**Material shown:**
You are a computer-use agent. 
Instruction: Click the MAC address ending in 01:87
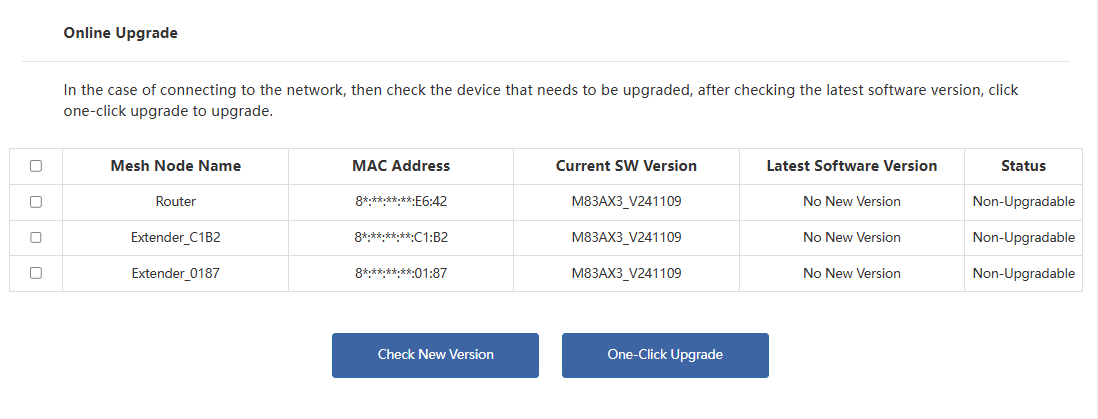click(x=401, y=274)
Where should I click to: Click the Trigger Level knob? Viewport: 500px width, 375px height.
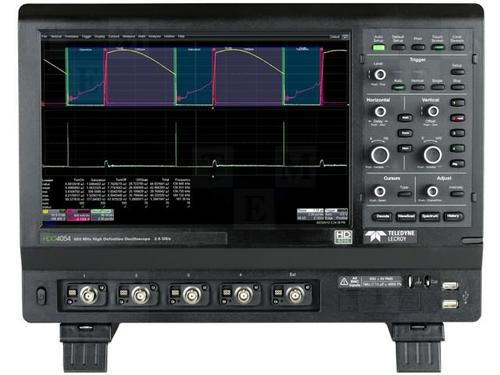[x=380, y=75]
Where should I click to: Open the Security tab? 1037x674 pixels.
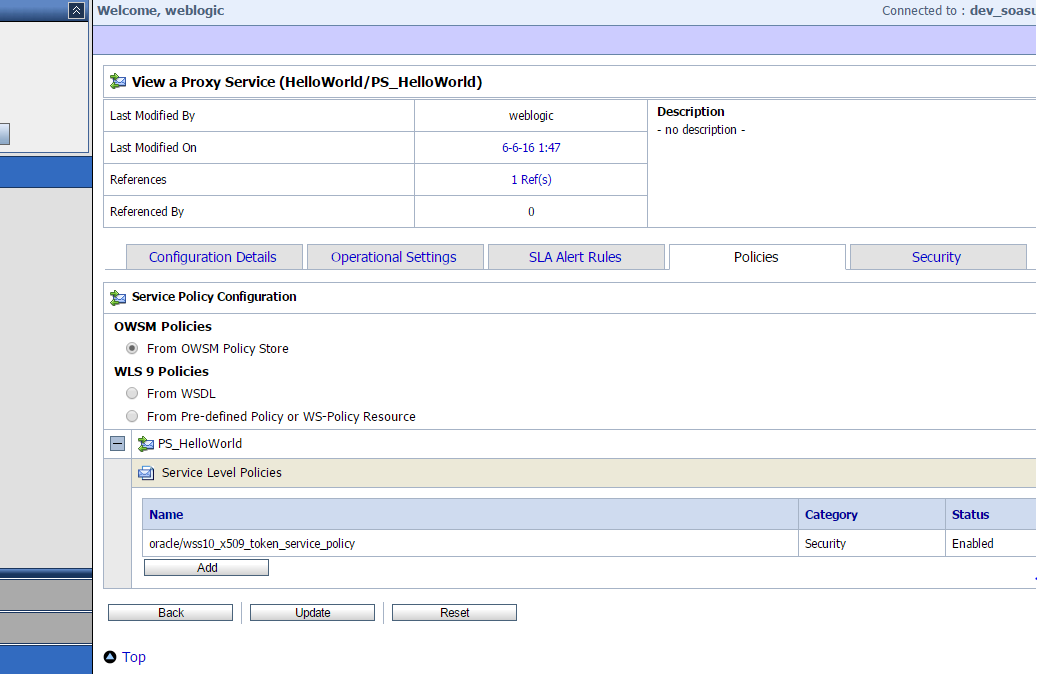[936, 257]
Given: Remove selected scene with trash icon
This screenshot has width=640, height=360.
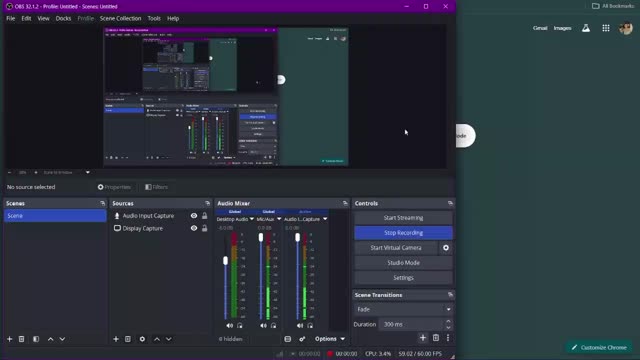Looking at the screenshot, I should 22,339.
...
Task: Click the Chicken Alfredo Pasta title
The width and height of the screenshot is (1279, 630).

**Problem to work on:**
Among the records above, a stretch begins at the line containing "Task: Click the Chicken Alfredo Pasta title" and ends at the line containing "The width and". Restate that stretch word for word, and nothing else.

**Reply:**
Task: Click the Chicken Alfredo Pasta title
The width and height of the screenshot is (1279, 630).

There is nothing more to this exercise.